This comment fails to grasp in every way the reasons why libertarians should support the decentralisation of state power.

First, from an ethical perspective, such advocacy has nothing to do with a “rejection” of individual rights, and certainly is nothing to do with granting unlimited power to state and local governments. Rather, it simply a question of which, out of two possible options, is likely to be better for individual freedom than the other: a) that a given territory should be unified into one jurisdiction with a single base of decision-making authority, or b) that it should be split into separate, smaller jurisdictions, each making decisions for themselves.

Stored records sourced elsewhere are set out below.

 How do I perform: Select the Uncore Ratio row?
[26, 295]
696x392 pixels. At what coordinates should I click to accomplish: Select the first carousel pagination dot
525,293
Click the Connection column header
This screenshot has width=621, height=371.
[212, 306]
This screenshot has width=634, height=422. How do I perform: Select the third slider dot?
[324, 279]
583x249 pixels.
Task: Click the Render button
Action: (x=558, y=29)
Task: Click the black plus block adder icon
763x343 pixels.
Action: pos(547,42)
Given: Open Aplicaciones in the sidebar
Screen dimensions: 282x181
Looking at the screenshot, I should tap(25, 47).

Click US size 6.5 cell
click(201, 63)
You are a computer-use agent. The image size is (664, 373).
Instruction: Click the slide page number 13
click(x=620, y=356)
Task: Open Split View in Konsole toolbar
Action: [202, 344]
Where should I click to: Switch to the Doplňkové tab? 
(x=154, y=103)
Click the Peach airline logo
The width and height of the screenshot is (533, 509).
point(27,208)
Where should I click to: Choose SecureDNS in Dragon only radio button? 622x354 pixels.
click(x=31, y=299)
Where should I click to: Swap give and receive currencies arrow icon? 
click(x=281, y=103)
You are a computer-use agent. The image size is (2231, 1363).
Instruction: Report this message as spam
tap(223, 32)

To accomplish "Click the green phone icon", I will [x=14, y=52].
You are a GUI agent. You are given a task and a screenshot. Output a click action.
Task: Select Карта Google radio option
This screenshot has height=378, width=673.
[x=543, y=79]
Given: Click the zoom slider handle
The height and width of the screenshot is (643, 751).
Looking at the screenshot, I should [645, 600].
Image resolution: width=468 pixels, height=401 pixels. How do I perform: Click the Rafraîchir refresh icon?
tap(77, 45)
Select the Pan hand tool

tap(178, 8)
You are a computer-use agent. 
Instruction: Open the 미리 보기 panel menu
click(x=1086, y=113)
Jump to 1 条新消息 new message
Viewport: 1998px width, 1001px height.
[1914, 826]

I won’t explain in too much detail the reasons why the latter is the preferable option (those interested may read my longer pieces here and here.) Suffice it to say that, if you had to defend your house from attack, you are likely to stand a better chance if the biggest foe you have to face is some chump with a pocket knife than you would if you were up against a small platoon of heavily armed, professional burglars. Similarly, therefore, if states are the most urgent threats to liberty, it is better to make them smaller and weaker rather than bigger and stronger. Moreover, this fact doesn’t stop short at impacting domestic freedom directly; most of the affronts to liberty infecting the West today – rampant globalisation, military interventionism, the War on Terror, the spying and security state, and so on – have their origins in more than half a century of American imperialism and the quest for global hegemony. Would we have suffered from all of this if what is now the United States had existed instead as fifty, entirely separate countries?[4]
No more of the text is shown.